**Work to complete**
Write out all of the items below as a numbered list, and leave out any blank lines.

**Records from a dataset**
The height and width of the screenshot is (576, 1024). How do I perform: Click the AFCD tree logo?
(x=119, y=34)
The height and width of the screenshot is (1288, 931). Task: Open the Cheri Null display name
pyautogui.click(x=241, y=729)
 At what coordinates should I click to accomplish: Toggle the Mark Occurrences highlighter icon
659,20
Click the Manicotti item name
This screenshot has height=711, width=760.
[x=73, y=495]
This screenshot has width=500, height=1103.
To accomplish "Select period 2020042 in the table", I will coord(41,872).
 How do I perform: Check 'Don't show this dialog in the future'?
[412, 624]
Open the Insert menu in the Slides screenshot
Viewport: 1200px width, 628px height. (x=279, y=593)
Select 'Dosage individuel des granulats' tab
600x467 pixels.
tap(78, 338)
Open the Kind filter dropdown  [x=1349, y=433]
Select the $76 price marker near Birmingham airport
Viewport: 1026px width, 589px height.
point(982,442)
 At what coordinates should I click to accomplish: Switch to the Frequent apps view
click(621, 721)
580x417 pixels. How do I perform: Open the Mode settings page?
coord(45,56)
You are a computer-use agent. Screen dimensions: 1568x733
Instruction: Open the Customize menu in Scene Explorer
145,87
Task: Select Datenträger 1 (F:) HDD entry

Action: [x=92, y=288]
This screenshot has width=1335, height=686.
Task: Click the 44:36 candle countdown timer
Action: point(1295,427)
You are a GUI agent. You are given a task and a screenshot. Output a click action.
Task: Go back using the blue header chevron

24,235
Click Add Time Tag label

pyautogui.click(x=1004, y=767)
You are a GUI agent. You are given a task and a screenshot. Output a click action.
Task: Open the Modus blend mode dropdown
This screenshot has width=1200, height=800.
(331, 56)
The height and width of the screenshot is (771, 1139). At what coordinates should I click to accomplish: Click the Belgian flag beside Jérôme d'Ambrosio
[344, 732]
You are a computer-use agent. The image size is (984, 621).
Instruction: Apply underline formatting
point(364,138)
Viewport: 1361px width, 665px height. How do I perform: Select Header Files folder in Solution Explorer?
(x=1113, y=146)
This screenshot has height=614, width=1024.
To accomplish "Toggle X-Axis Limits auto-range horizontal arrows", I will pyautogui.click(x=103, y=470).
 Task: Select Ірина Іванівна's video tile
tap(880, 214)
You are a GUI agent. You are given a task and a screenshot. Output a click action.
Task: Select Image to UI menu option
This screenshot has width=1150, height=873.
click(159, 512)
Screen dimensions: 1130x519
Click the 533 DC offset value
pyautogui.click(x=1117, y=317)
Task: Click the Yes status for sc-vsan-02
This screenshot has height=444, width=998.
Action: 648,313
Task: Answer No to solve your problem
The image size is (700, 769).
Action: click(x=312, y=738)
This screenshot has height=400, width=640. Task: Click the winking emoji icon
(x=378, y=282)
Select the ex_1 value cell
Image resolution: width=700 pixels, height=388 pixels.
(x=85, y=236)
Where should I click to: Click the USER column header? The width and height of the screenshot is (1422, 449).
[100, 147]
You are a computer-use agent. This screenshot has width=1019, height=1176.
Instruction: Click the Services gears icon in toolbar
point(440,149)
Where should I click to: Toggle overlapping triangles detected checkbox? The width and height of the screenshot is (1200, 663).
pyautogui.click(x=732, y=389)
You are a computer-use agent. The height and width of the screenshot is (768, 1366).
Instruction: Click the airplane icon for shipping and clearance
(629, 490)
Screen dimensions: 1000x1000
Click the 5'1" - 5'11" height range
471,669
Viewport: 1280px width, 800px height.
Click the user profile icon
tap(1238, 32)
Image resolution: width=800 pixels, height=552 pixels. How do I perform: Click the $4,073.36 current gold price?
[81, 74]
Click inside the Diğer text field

**Answer for the task**
1. The height and width of the screenshot is (576, 1024). How do I perform: Click the AFCD tree logo?
2. (x=119, y=34)
3. The height and width of the screenshot is (1288, 931). Task: Open the Cheri Null display name
4. pyautogui.click(x=241, y=729)
5.  At what coordinates should I click to accomplish: Toggle the Mark Occurrences highlighter icon
6. 659,20
7. Click the Manicotti item name
8. This screenshot has height=711, width=760.
9. [x=73, y=495]
10. This screenshot has width=500, height=1103.
11. To accomplish "Select period 2020042 in the table", I will coord(41,872).
12.  How do I perform: Check 'Don't show this dialog in the future'?
13. [412, 624]
14. Open the Insert menu in the Slides screenshot
15. Viewport: 1200px width, 628px height. (x=279, y=593)
16. Select 'Dosage individuel des granulats' tab
17. 600x467 pixels.
18. tap(78, 338)
19. Open the Kind filter dropdown  [x=1349, y=433]
20. Select the $76 price marker near Birmingham airport
21. Viewport: 1026px width, 589px height.
22. point(982,442)
23.  At what coordinates should I click to accomplish: Switch to the Frequent apps view
24. click(621, 721)
25. 580x417 pixels. How do I perform: Open the Mode settings page?
26. coord(45,56)
27. You are a computer-use agent. Screen dimensions: 1568x733
28. Instruction: Open the Customize menu in Scene Explorer
29. 145,87
30. Task: Select Datenträger 1 (F:) HDD entry
31. Action: [x=92, y=288]
32. This screenshot has width=1335, height=686.
33. Task: Click the 44:36 candle countdown timer
34. Action: point(1295,427)
35. You are a GUI agent. You are given a task and a screenshot. Output a click action.
36. Task: Go back using the blue header chevron
37. 24,235
38. Click Add Time Tag label
39. pyautogui.click(x=1004, y=767)
40. You are a GUI agent. You are given a task and a screenshot. Output a click action.
41. Task: Open the Modus blend mode dropdown
42. This screenshot has width=1200, height=800.
43. (331, 56)
44. The height and width of the screenshot is (771, 1139). At what coordinates should I click to accomplish: Click the Belgian flag beside Jérôme d'Ambrosio
45. [344, 732]
46. You are a computer-use agent. The image size is (984, 621).
47. Instruction: Apply underline formatting
48. point(364,138)
49. Viewport: 1361px width, 665px height. How do I perform: Select Header Files folder in Solution Explorer?
50. (x=1113, y=146)
51. This screenshot has height=614, width=1024.
52. To accomplish "Toggle X-Axis Limits auto-range horizontal arrows", I will pyautogui.click(x=103, y=470).
53.  Task: Select Ірина Іванівна's video tile
54. tap(880, 214)
55. You are a GUI agent. You are given a task and a screenshot. Output a click action.
56. Task: Select Image to UI menu option
57. This screenshot has width=1150, height=873.
58. click(159, 512)
59. Screen dimensions: 1130x519
60. Click the 533 DC offset value
61. pyautogui.click(x=1117, y=317)
62. Task: Click the Yes status for sc-vsan-02
63. This screenshot has height=444, width=998.
64. Action: 648,313
65. Task: Answer No to solve your problem
66. The image size is (700, 769).
67. Action: click(x=312, y=738)
68. This screenshot has height=400, width=640. Task: Click the winking emoji icon
69. (x=378, y=282)
70. Select the ex_1 value cell
71. Image resolution: width=700 pixels, height=388 pixels.
72. (x=85, y=236)
73. Where should I click to: Click the USER column header? The width and height of the screenshot is (1422, 449).
74. [100, 147]
75. You are a computer-use agent. This screenshot has width=1019, height=1176.
76. Instruction: Click the Services gears icon in toolbar
77. point(440,149)
78. Where should I click to: Toggle overlapping triangles detected checkbox? The width and height of the screenshot is (1200, 663).
79. pyautogui.click(x=732, y=389)
80. You are a computer-use agent. The height and width of the screenshot is (768, 1366).
81. Instruction: Click the airplane icon for shipping and clearance
82. (629, 490)
83. Screen dimensions: 1000x1000
84. Click the 5'1" - 5'11" height range
85. 471,669
86. Viewport: 1280px width, 800px height.
87. Click the user profile icon
88. tap(1238, 32)
89. Image resolution: width=800 pixels, height=552 pixels. How do I perform: Click the $4,073.36 current gold price?
90. [81, 74]
91. Click inside the Diğer text field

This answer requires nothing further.